In case you don't know, a few years ago Bill Belichick past Tom Landry to move into third place on the NFL coaches' all time wins total. That was 30 wins ago, and since then he's closed in on the rest of leaderboard. He's currently at 280, with No. 2 George Halas at 318 and No. 1 Don Shula at 328. 

If I really wanted to pick nits - and I guess I do because I'm bringing it up - if you include postseason wins, that gap closes considerably. Belichick has lapped the field in that category with 31 in his career, putting him way ahead of Landry's 20 and Shula's 19. So while he needs another 48 regular season wins to break Shula's regular season mark, Belichick is just 36 behind him overall. 

It's obvious but I should point out that, among all the names I've mentioned so far, Belichick's is the only one of whom you can add "… and counting" to all his totals.The only other active HC even remotely in this conversation is Andy Reid at 221 + 17 = 238. 

All of which means that there is no way that, as long as Bill Belichick has the ability to draw a breath on this Earth and a Cover-0 blitz package on a whiteboard, that he will stop until he's broken Shula's record. Even if he needs to drink unicorn blood on a daily basis to keep himself young, he will do so.
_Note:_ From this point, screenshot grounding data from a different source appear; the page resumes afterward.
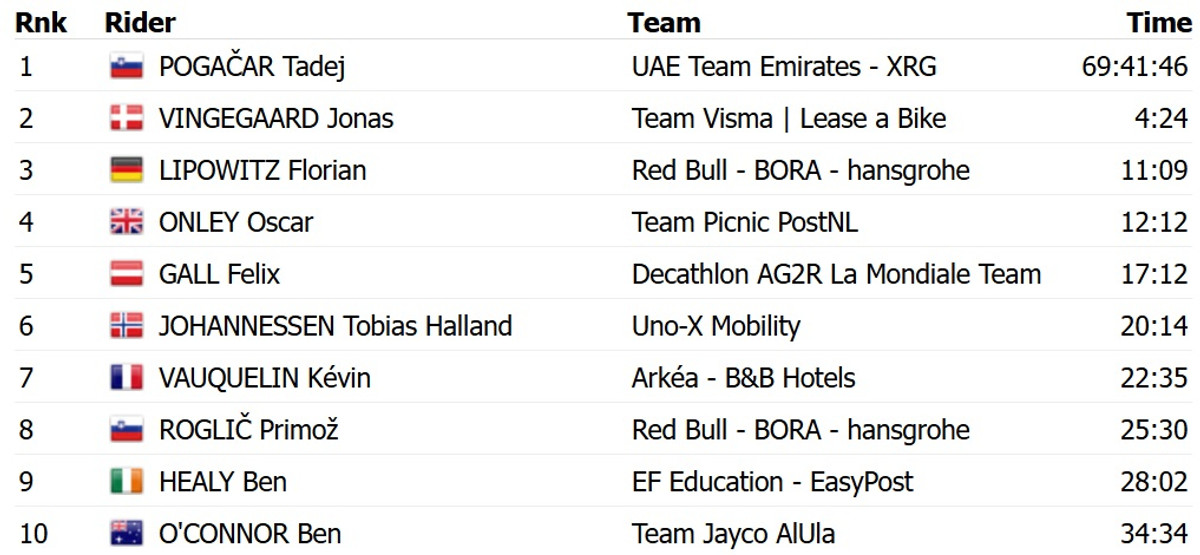Select rider ROGLIČ Primož
The image size is (1200, 555).
point(249,430)
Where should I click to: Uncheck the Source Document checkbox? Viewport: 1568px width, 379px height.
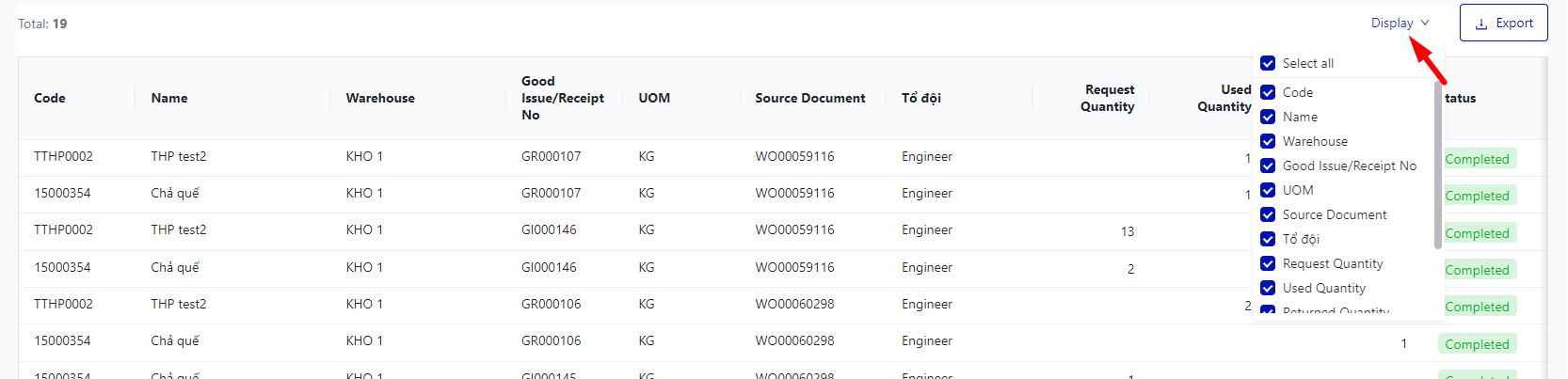(x=1268, y=214)
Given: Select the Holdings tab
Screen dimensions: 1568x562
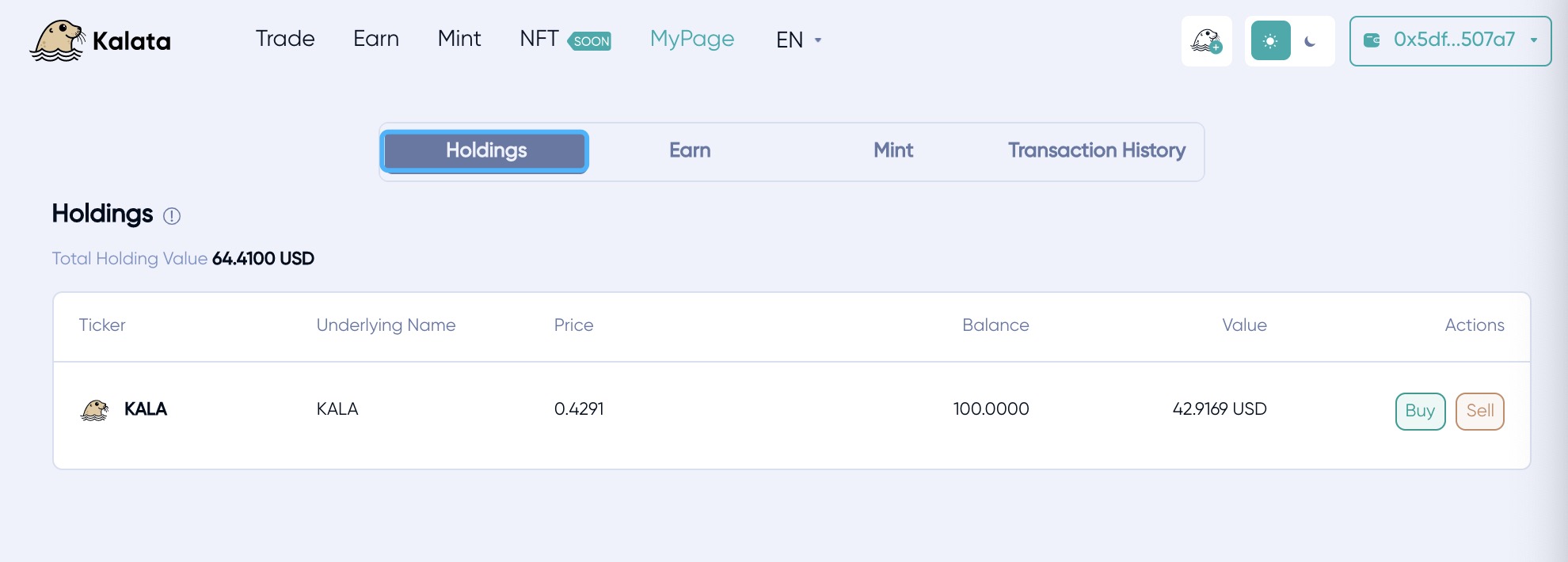Looking at the screenshot, I should point(485,151).
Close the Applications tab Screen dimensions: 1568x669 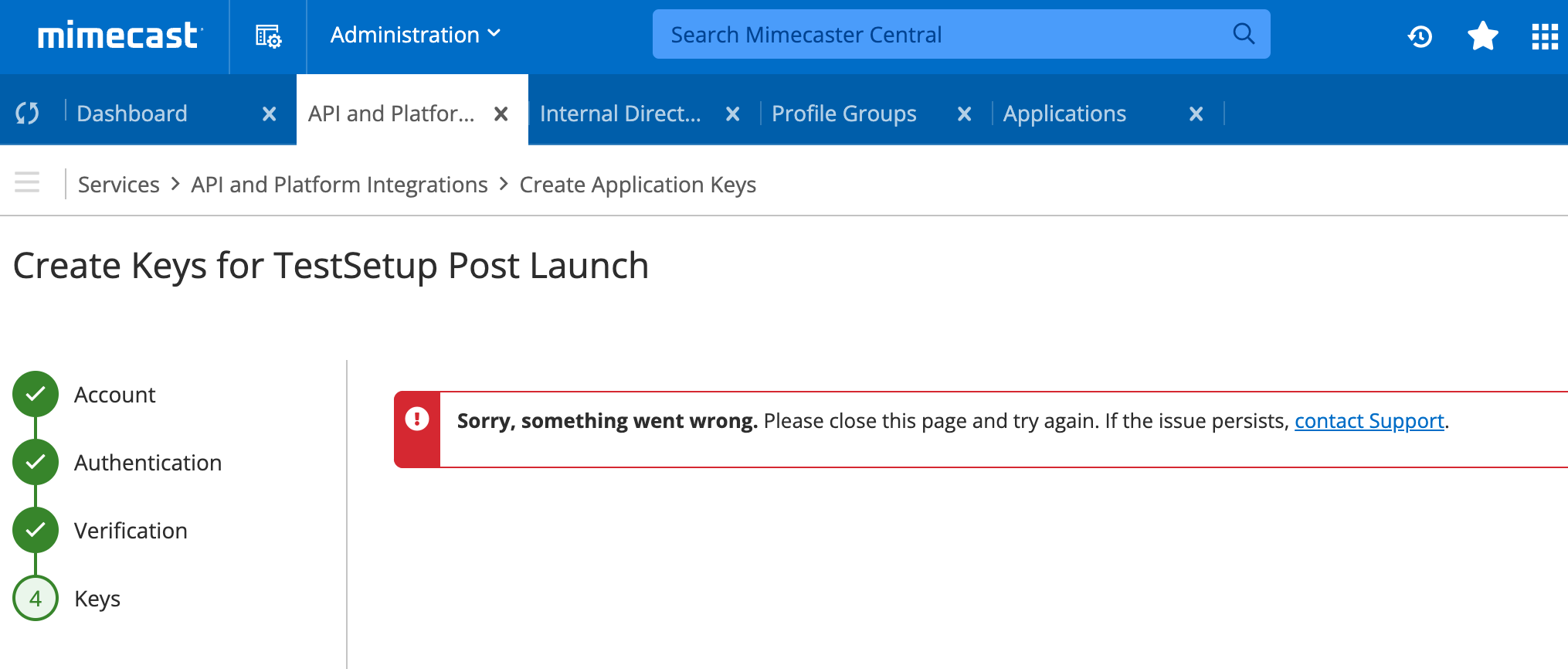(x=1196, y=114)
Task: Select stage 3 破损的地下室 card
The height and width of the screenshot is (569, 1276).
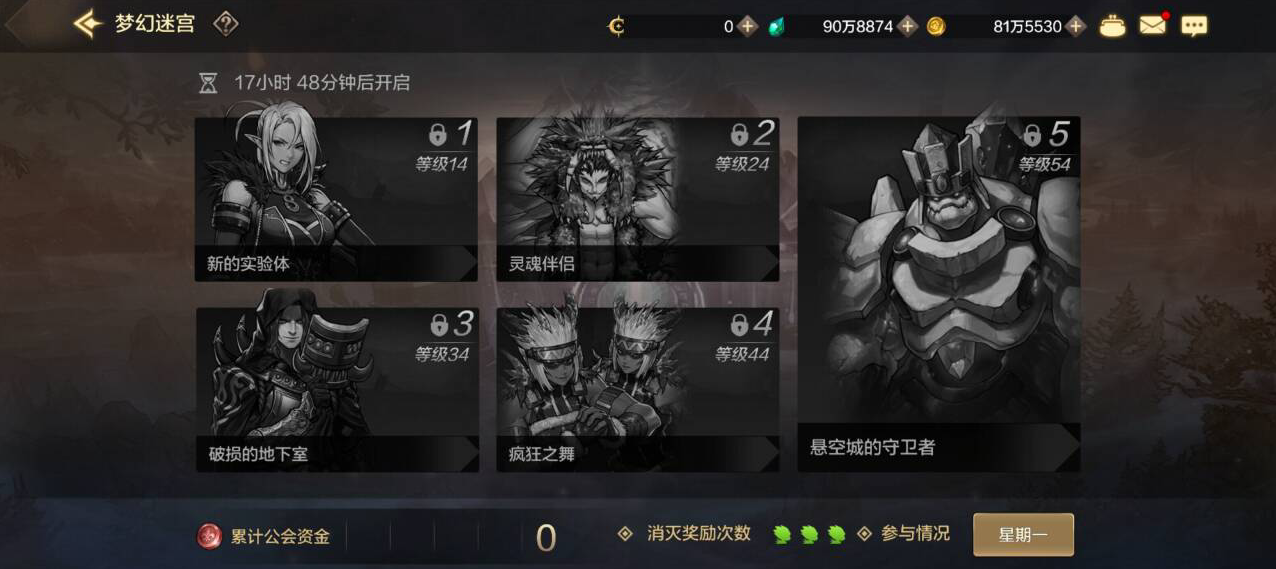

Whatever it takes to get those 48 more W's and pass the man who spent the last years of his life calling him "Belicheat," and who sat in the Ravens' owner's box openly rooting for Baltimore like a septuagenarian cheerleader on that night in 2007 when the Patriots perfect record was almost spoiled. 

Whatever public pronouncements Belichick makes as he gets closer to the record, you know under the surface he wants vengeance. He'll always respect the game and its history like no one else has. But he's still human. And driven by the same motives as the rest of us. Whether it's the desire to be the undisputed best or simple revenge. Student of history that he is, he no doubt wants nothing less than the total devastation of the one who dared disrespect him. Like Ashurbanipal of Assyria, wiping out the Elamites:

"Like the onset of a terrible hurricane I overwhelmed Elam in its entirety. I cut off the head of Teumann, their king, – the haughty one, who plotted evil. Countless of his warriors I slew. Alive, with my hands, I seized his fighters. With their corpses I filled the plain about Susa. …. Their blood I let run down the Ulai; its water I dyed red like wool."

All of which I mention because Shula's most celebrated (if not his most successful playoff) quarterback just weighed in on the topic:

Source - Hall of Fame quarterback Dan Marino has spent the past 20 years watching new-era players break his numerous records, but there's one Miami Dolphins family mark that he wholeheartedly wants to see preserved. …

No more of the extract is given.